Problema proposto: Repita fielmente o trecho dos registros que vai da linha com "Image resolution: width=788" até a linha com "pyautogui.click(x=397, y=9)", incluindo as duas.

Material de entrada:
______

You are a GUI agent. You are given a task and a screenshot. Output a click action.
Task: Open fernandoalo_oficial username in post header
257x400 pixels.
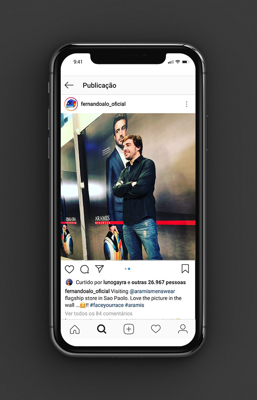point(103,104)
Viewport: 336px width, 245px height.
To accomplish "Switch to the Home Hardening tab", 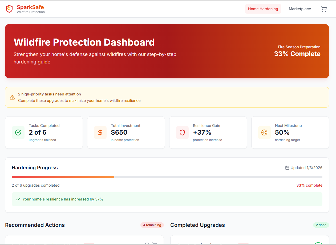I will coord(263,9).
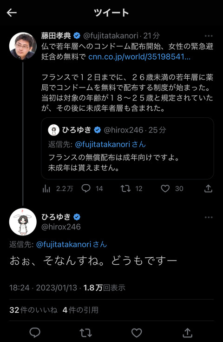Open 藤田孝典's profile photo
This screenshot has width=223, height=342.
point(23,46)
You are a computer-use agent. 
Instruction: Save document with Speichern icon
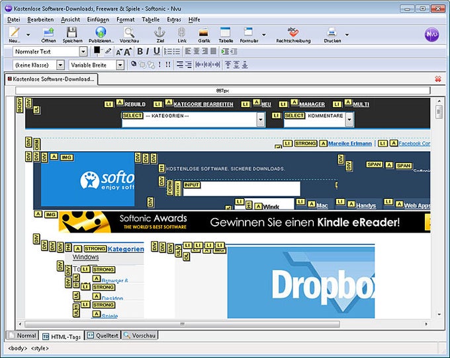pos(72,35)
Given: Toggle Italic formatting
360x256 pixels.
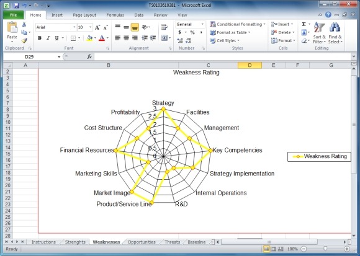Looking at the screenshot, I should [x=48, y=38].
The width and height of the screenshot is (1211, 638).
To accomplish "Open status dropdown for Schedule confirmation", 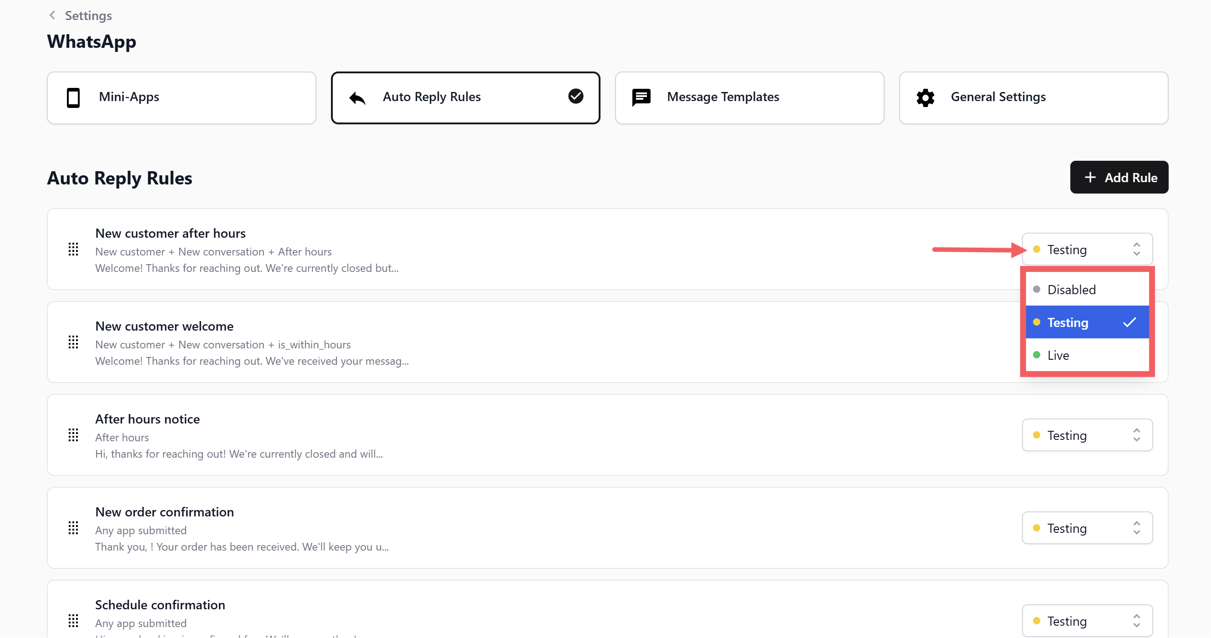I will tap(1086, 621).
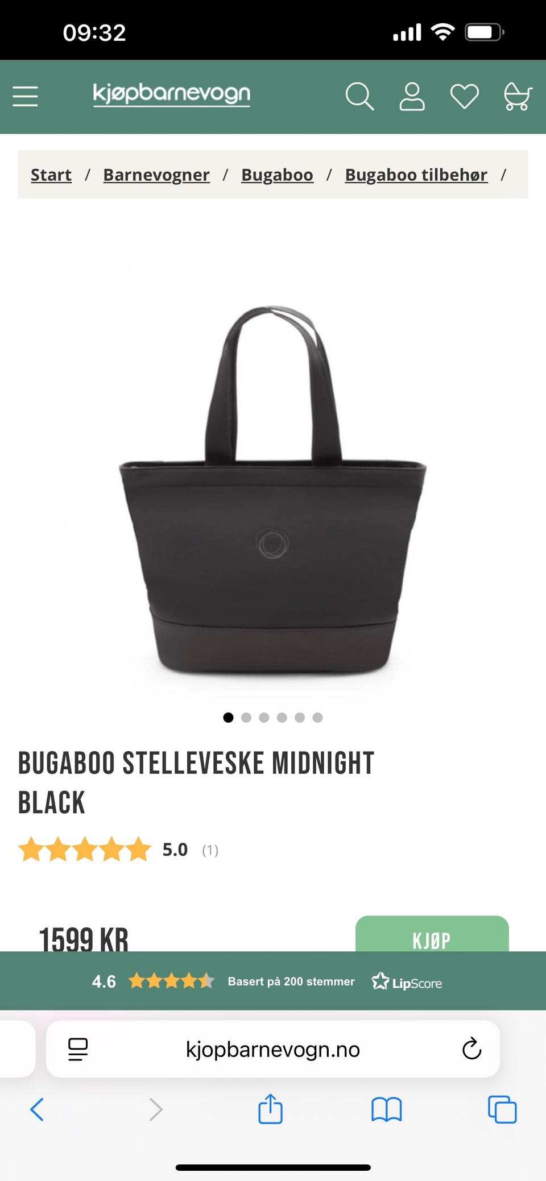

______

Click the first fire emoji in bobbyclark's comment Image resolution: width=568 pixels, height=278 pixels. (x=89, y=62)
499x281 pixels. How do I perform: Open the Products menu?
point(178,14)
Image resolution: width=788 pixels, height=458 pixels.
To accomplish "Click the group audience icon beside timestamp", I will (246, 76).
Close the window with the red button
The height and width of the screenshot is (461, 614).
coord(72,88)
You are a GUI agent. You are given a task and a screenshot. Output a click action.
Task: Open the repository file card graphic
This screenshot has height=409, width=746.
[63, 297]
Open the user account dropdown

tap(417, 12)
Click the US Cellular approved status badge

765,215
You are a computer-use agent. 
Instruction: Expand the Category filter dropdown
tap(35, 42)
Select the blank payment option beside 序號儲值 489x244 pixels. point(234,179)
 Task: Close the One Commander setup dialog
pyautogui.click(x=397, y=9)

______

Resolução da tarefa:
Image resolution: width=788 pixels, height=458 pixels.
To accomplish "Click the group audience icon beside timestamp", I will (246, 76).
Close the window with the red button
The height and width of the screenshot is (461, 614).
coord(72,88)
You are a GUI agent. You are given a task and a screenshot. Output a click action.
Task: Open the repository file card graphic
This screenshot has height=409, width=746.
[63, 297]
Open the user account dropdown

tap(417, 12)
Click the US Cellular approved status badge

765,215
You are a computer-use agent. 
Instruction: Expand the Category filter dropdown
tap(35, 42)
Select the blank payment option beside 序號儲值 489x244 pixels. point(234,179)
 Task: Close the One Commander setup dialog
pyautogui.click(x=397, y=9)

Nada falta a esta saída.